I was minding my own business, trying to increase my circles on Google+, when my husband walked into the room with a shocked expression on his face. It was obvious that something was bothering him. I normally don’t care about the kinds of things that bother my husband, because he plays the accordion, and thus we are living in two different worlds. But the expression on his face was very alarming, and so I was forced to ask him what on earth was on his mind.


“Have you ever heard of a woman called Duce?”




“She blogs, like you do. But she makes millions of dollars! How does she do it? And why aren’t YOU?”


“Calm down. You mean ‘Dooce.’ That’s Heather Armstrong, and she has been blogging for years, even though she’s just a kid, really. But she started blogging probably before that Julie girl did.”


“Julie who?”


“The one that made all of Julia Child’s recipes in one year, and blogged about it. We went to the movie. She is probably worth millions, too.”

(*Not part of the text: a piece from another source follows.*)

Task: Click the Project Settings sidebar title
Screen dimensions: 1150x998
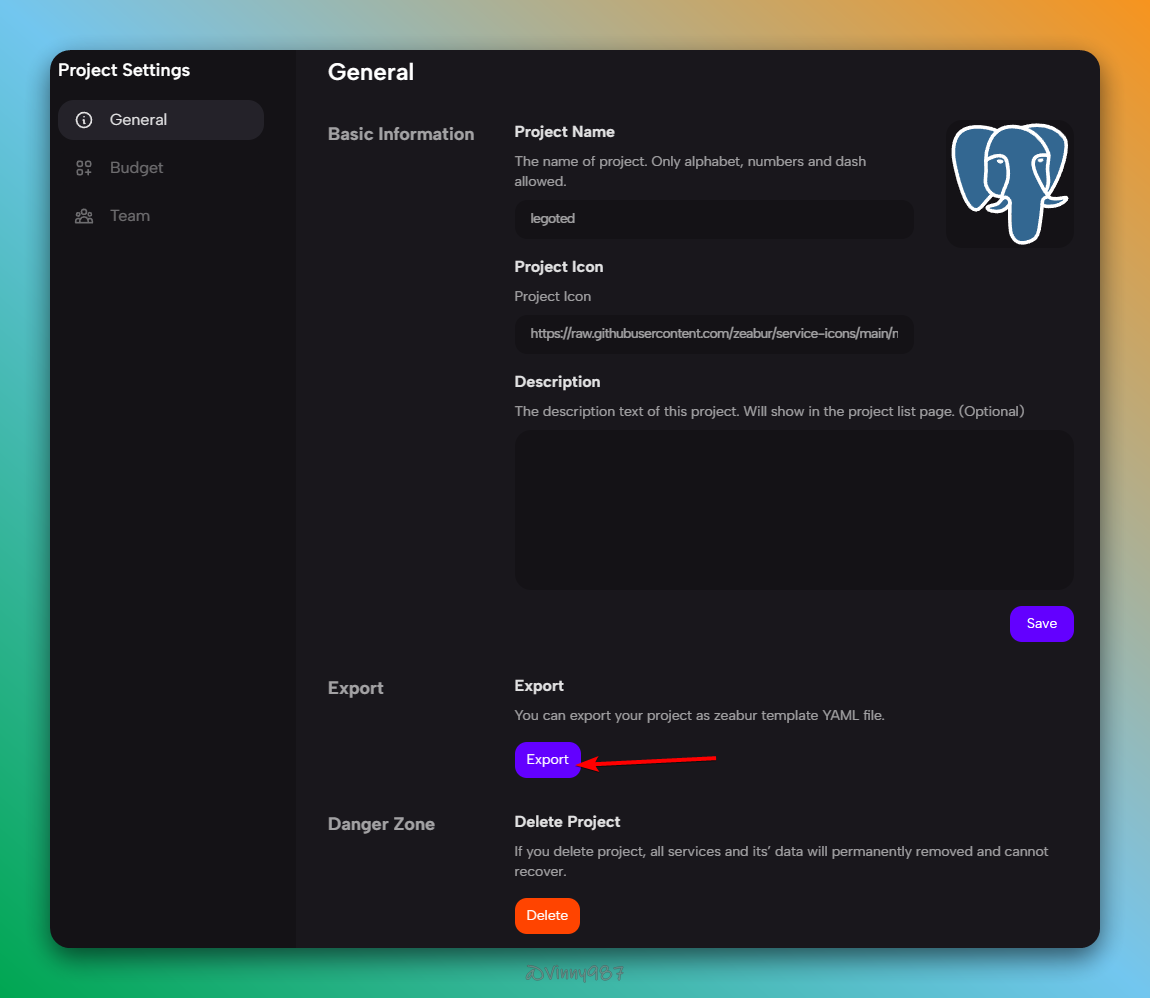Action: pos(124,70)
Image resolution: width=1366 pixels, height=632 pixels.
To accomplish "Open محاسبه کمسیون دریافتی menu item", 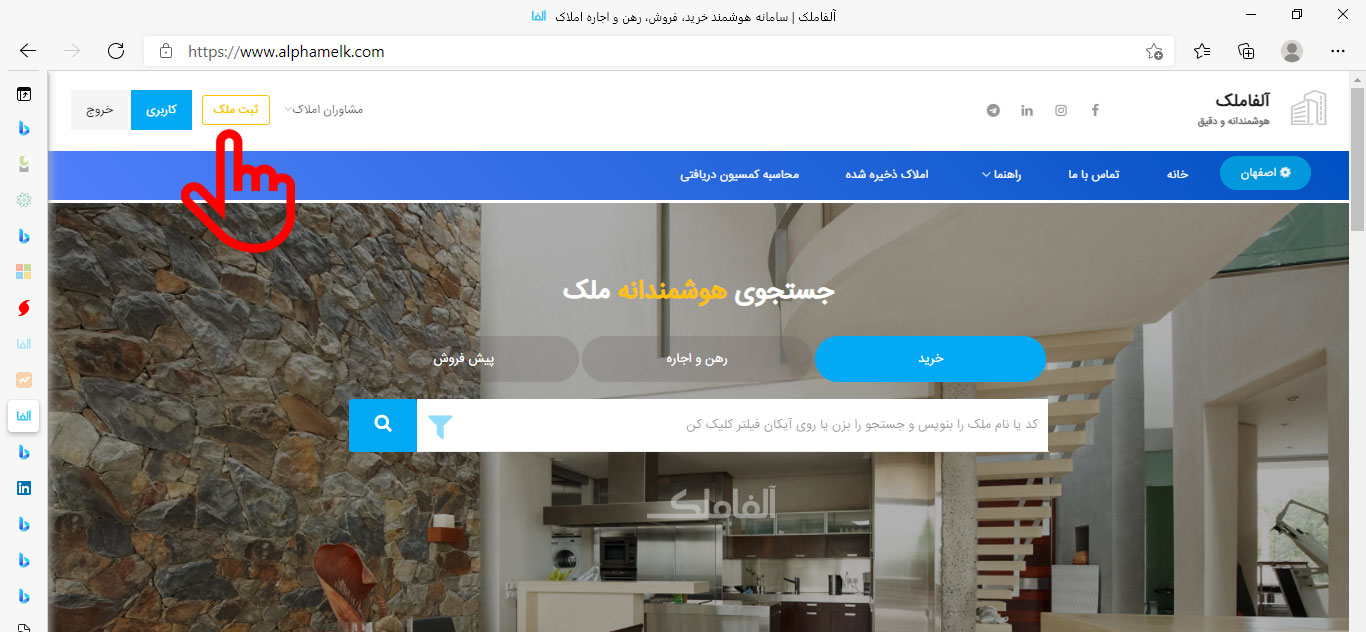I will click(x=740, y=174).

He looked aghast. He swallowed a few times, cleared his throat, and went on.


“I thought you were a really good blogger.”


“Well, I like to think of myself as a writer. One who blogs. But yes, I do a pretty good job of it. I think I have a couple hundred readers.”


I obviously wasn’t getting it.


“But how come, if you are good at it, that no one is giving you money? This Duce woman makes over a half million dollars A MONTH. Her husband quit his job! I think they have servants.”


He wanted an explanation. He seemed to need one before his veins got any bulgier.


“There is an entire group of bloggers who have huge audiences. They blog about products! Advertisers court them. They have agents. They have exclusive contracts with vendors. One woman blogger I know represents BMW or Volvo or somebody. These bloggers work sixty hour weeks and have personal assistants. I blog in my pantry, and get no help from anybody.”


“So stop doing that! Can’t you put ads on your blog?”


“Let me ask you a question. If a person is shopping for a new car, why on earth would they go to Life with the Campbells for advice? Or let’s say some woman out there wants to try out some new self tanning product. She is going to ask ME which one to use? The last self tanner I used was in 1968, and I turned orange, if I recall.”


“So how do you become Duce?”


“It’s DOOCE, for Pete’s sake, and I have no idea!”


“Can you take a seminar?”


He apparently doesn’t understand. I am not young. My get up and go actually got up and went as soon as my second daughter left home. I have no opinions worth reading about cosmetics; I know nothing about cars; the world of organic, home made baby food has passed me by, and I am not interested in researching incontinence products for adults. I feel, therefore, highly unqualified to seek out sponsors who I would have to convince to place an ad on my blog.


“Ok. Let me explain. The women you want me to emulate blog for a living. They take meetings with executives from big companies. They test products. They go all over the country to conferences. They make ‘pitches’ to people to convince them to advertise with them. Did I say that these women have their own secretaries?


He looked crestfallen. He slumped into a chair. Then he brightened.


“What about this idea? You could do all the projects in The Boy Scout Handbook in one year. You know? Learn to tie all the knots? Make biscuits in tin foil in a camp fire? Learn to use punk? Find your bearings by looking at the stars?  Nobody has done THAT, have they? They might even make a movie about us—you.”


“They haven’t. But here’s a better idea. The world is full (well full might be overstating it a bit) of accordion players. What about an accordion blog? I bet there are a bunch of Italian accordion makers just wishing and hoping for a way to get into the American market. You can be the Duce of the Polka World!”


He wandered off to bed, with bellows and dollar signs dancing in his head. Phew. I came this close to baking biscuits in a Dutch oven. My apologies to Heather Armstrong and Julie Powell.